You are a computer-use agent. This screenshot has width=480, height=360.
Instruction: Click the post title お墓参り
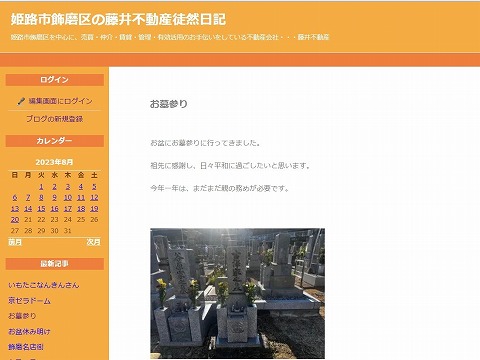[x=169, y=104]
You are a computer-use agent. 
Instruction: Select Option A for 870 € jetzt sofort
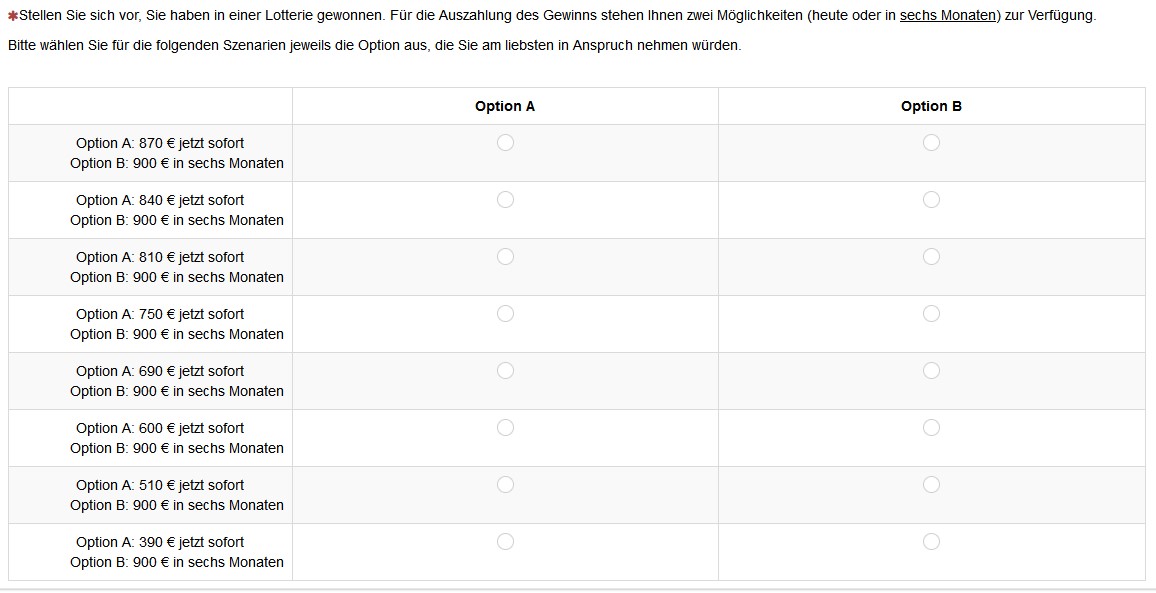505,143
########################################
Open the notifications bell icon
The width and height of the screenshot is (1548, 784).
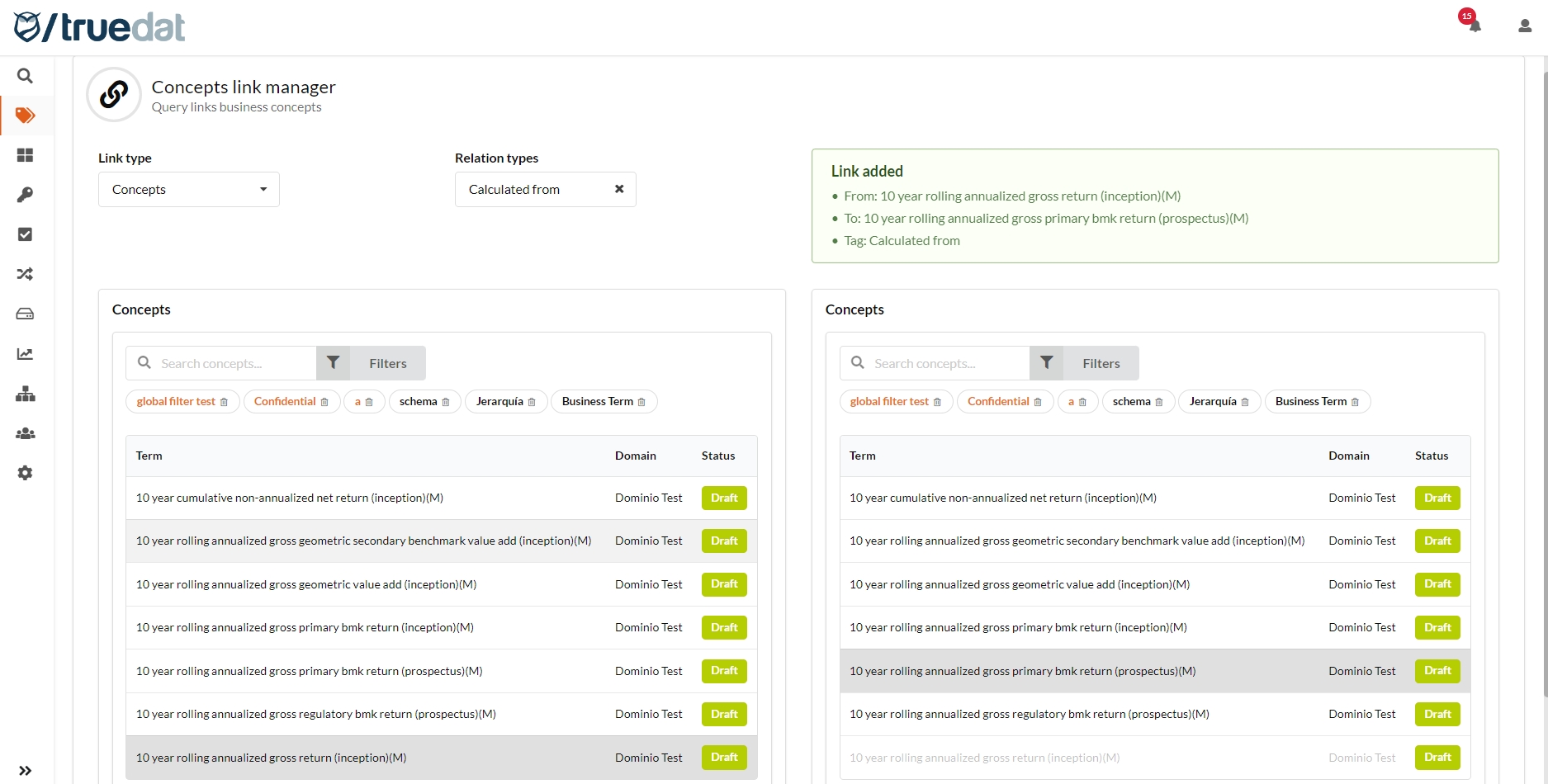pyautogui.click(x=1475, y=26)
########################################
■ **THE TASK**: Collect each line of the entries that has the word "computer", copying it in full.

■ **RESULT**:
You are a computer-use agent. This screenshot has width=480, height=360.
You are a computer-use agent. 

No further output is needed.